Surely you want to know everything about getting your ex back… I can fully understand and support this respectful intention because I was there too and I remember that old wounds… Wistful feelings… Loneliness and pain… Everything Sometimes - too clearly

Surely you want to know everything about getting your ex back… I can fully understand and support this respectful intention because I was there too and I remember that old wounds… Wistful feelings… Loneliness and pain… Everything. Sometimes - too clearly.

But I don't want to belabor on your fresh wounds, so let's get back to your future reconciliation. In this article you'll discover the most fatal and even foolish mistake that most of the people (including me - in the past) usually make trying to get their ex lover back. So let's get started…

This Deadly mistake is: looking for support and approval… of your ex.

So how to get your ex back? First of all, answer a simple question, my dear friend. When you and your beloved partner have met for the first time, what do you think made them attracted to you? Depression? Pain? Loneliness? Fear? Unhappiness?

I bet not. It's very unlikely for people to be attracted to these qualities and emotions, and for your ex too - surely! People (including you and me) often find the exact opposite appealing to us: happiness, joy, excitement, interest, curiosity, friendliness, openness, positive motivation… And so on and so forth.

The point is: your depression and neediness will only repel your ex further away from you. So if you want to achieve your goal of getting back the ex, first of all - shift to the positive state of mind. Without this be sure - you've lost them forever - trust me at this point.

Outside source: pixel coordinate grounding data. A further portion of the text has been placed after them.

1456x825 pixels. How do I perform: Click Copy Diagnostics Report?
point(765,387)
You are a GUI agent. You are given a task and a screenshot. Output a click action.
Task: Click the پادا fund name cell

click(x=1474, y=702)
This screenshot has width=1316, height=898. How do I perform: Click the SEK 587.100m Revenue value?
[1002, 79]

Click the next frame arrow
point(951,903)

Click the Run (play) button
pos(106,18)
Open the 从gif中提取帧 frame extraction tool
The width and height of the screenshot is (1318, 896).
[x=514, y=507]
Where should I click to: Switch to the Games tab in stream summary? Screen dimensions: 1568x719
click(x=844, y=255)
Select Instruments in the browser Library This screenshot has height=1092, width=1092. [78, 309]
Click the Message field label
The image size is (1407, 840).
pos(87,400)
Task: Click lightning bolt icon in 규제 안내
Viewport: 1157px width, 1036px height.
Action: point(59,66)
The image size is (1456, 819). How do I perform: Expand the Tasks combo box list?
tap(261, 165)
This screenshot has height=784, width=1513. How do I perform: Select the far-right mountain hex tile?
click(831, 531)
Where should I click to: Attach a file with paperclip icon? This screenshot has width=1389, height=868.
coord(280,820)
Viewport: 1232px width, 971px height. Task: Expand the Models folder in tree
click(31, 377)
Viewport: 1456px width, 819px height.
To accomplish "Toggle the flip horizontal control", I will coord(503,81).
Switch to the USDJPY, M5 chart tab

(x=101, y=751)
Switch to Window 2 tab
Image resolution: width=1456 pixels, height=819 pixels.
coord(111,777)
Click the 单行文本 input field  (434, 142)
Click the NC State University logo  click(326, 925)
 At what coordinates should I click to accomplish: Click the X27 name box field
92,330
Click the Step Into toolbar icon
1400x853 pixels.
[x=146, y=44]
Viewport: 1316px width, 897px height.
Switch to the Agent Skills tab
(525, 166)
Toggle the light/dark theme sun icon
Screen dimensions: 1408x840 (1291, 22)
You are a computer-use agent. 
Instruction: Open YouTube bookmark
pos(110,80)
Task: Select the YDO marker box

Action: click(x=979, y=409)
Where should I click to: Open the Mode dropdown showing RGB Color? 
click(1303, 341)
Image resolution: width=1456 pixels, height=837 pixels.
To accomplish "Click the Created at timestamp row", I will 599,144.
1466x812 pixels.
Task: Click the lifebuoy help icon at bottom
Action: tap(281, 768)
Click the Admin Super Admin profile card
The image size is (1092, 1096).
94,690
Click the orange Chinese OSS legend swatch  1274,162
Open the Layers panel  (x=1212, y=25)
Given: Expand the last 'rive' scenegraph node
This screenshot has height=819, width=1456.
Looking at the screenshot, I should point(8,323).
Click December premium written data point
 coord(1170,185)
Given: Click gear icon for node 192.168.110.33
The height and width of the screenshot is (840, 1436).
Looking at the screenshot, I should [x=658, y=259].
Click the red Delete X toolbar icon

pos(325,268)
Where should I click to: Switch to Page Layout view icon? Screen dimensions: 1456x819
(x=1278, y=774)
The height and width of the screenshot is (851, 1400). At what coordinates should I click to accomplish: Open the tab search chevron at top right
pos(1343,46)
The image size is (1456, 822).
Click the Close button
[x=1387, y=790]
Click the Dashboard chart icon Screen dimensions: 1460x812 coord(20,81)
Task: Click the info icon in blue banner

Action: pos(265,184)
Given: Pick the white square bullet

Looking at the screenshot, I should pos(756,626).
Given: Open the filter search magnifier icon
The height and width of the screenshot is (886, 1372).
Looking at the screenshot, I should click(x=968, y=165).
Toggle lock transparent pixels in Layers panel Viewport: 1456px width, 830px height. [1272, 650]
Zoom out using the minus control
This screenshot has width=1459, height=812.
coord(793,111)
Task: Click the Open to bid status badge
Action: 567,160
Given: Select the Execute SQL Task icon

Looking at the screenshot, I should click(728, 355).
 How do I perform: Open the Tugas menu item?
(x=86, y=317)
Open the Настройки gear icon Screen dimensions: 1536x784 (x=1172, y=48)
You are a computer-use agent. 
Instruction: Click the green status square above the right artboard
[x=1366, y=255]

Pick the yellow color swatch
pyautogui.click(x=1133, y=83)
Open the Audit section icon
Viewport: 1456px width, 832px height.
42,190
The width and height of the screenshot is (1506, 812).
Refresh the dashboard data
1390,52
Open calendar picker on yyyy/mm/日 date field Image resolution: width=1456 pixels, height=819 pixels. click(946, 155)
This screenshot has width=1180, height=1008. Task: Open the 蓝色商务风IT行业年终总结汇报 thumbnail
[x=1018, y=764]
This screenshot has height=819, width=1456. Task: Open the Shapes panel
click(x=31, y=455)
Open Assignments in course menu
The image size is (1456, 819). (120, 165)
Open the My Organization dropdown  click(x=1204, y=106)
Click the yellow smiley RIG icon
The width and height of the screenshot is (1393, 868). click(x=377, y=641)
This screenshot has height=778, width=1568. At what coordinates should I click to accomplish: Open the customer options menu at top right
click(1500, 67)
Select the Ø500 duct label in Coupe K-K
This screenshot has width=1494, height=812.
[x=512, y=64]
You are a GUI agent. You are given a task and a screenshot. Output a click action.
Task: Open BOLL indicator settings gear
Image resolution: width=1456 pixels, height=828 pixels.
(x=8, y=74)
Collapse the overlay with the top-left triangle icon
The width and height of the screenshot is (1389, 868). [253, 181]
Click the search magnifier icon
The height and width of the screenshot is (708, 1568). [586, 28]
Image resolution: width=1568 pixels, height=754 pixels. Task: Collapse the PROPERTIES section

But, in depressed and anguished state of mind, in the emotional turmoil that comes after breakup, we usually resort to self-deception by convincing ourselves that if we can make our ex "feel sorry" for us, they will obviously desire to get back together with us immediately. Do you plan getting back together with your ex this way?

Do you plan to act pitiful and depressed? Begging them to take you back as dramatically as possible… Or the other way is to act very upset and often doing various unclever things just to let your ex know how hard this breakup is for you etc.

Basically, if we go this way, what we really will be doing is just… Pushing our ex away even further from us! You know why? Because we're acting in the totally opposite way of what actually brought us together with our beloved partner in the first place. We don't become attractive, but instead of that waste our vital resources just to become as unattractive as we can… In their eyes.

Acting like this is makes getting our ex back a completely hopeless task. Sorry, but I had to say that.

So you definitely need to take a step back and critically analyze your actions - being as honest as you can. Before thinking about getting back an ex, think about how to stop repelling them. That's the secret.

So the point is: don't do counter-productive things before you start applying productive strategies! That's the first milestone of long-term success. I wish you the best luck with your reconciliation.